Most rivers of the Southwest cut through relatively soft sedimentary rock, forming canyons that tend to be quite wide, colorful and stepped - descending in a series of cliffs and ledges through layers of differing hardness. When rivers flow across harder igneous rock they produce steeper gorges, spectacular in different ways, such as Hell's Canyon in Idaho, the deepest in the US, or the multicolored Grand Canyon of the Yellowstone in Wyoming.
One of the steepest, darkest and most rugged of such canyons is formed by the Gunnison River as it flows through hard ancient rocks at the western edge of the Rocky Mountains, on its way to joining the Colorado river at Grand Junction. The canyon walls are composed of volcanic schist, predominantly black in color, and as the gorge reaches depths of over 2,000 feet while often being only 1,500 feet across, sunlight illuminates the walls only briefly, hence the name 'Black Canyon'. It is unsettling, almost frightening to stand at the very edge of one of the canyon overlooks, such is the menace and sheerness of the jagged rocks below.
A New National Park: On October 21st, 1999, Black Canyon was officially upgraded in status from a national monument and became the 55th national park in the US, and the third smallest.
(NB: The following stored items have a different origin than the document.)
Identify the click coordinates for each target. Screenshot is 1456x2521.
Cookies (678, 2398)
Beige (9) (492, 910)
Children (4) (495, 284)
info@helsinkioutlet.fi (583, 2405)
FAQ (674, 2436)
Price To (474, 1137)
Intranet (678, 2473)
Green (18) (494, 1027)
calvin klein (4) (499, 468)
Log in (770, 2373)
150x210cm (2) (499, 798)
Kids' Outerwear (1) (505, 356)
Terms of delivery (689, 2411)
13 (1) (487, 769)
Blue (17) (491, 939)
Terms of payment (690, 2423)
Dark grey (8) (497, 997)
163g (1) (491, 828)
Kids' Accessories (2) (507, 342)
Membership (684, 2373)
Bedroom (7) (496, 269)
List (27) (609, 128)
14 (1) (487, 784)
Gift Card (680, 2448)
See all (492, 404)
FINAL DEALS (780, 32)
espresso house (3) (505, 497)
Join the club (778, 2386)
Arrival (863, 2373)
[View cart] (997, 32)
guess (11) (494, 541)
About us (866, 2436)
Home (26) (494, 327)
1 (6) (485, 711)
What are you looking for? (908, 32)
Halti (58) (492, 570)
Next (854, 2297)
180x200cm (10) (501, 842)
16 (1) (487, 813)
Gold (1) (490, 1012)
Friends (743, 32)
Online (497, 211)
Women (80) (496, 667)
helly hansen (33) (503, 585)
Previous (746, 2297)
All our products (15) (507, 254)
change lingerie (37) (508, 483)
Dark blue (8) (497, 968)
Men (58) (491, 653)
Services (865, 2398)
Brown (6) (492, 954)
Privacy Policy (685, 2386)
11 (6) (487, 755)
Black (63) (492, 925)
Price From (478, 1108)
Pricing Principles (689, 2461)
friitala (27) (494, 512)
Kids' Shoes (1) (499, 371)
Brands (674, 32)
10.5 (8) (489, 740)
Entrance fees increased sharply on Jan 1st 2007, from $8 to $15 per vehicle.
Access: The canyon was originally over 50 miles long, but three dams have been built along the eastern (upstream) section flooding two thirds of the gorge - this is now part of theCurecanti National Recreation Area (NRA) which offers many recreational opportunities based around the artificial lakes. Only the lower 13 miles of the canyon remain unspoilt but this includes the deepest and most scenic section. The river here may be approached from the north or the south but most visitor services are along the south rim and are reached by the short spur road CO 347, which joins US 50, one of the main trans-Rockies routes, a few miles east of Montrose. Here, the terrain is quite flat, but CO 347 climbs steadily through scrub-covered foothills to an elevation of 8,500 feet near the canyon rim, yet with no indication of the great gorge ahead. There is a campground just past the park entrance, with plenty of sites although they are rather enclosed by vegetation.

Viewpoints: Before the campsite, the unpaved East Portal Road forks off and descends with many sharp bends, following close to the river upstream, to the East Portal Dam which marks the boundary between the national park and the Curecanti NRA. However, all the canyon overlooks are found along the main entrance road, which continues alongside the canyon rim for 8 miles. The road passes about 12 named viewpoints, some of which require a short walk to see the canyon. There are also a couple of nature paths across flattish land around the rims, and three difficult trails down to the river.

Black Canyon: As with some other canyons, seeing many viewpoints of the same feature can become a little repetitive, although here the character of Black Canyon does change along the river. Around the visitor center and for a couple of miles northwest, the cliffs are very steep and the canyon is at its narrowest - only 1,150 feet across at The Narrows. There are several overlooks of this area, which has amazingly jagged, precipitous rocks and pinnacles. In many places, thin veins of white gneiss criss-cross the predominantly black cliffs. Further west, the surrounding hills are lower and the canyon opens out becoming less deep and more V-shaped. From High Point, at the end of the road, it is possible to see 8 miles further west, almost to the end of the gorge, but there is no easy access to the canyon beyond this point. The land either side of this section of the river is an officially designated Wilderness Area and there are many steep ridges and valleys that provide a barrier to travel.

The North Rim: The North Rim is reached by a good quality gravel road, which is closed by snow during winter, and has another selection of overlooks along the canyon edge, a campground and various trails including three that descend to the river. Because of the more difficult access and lack of facilities, few people visit the north rim although the views are equally good as those from the south.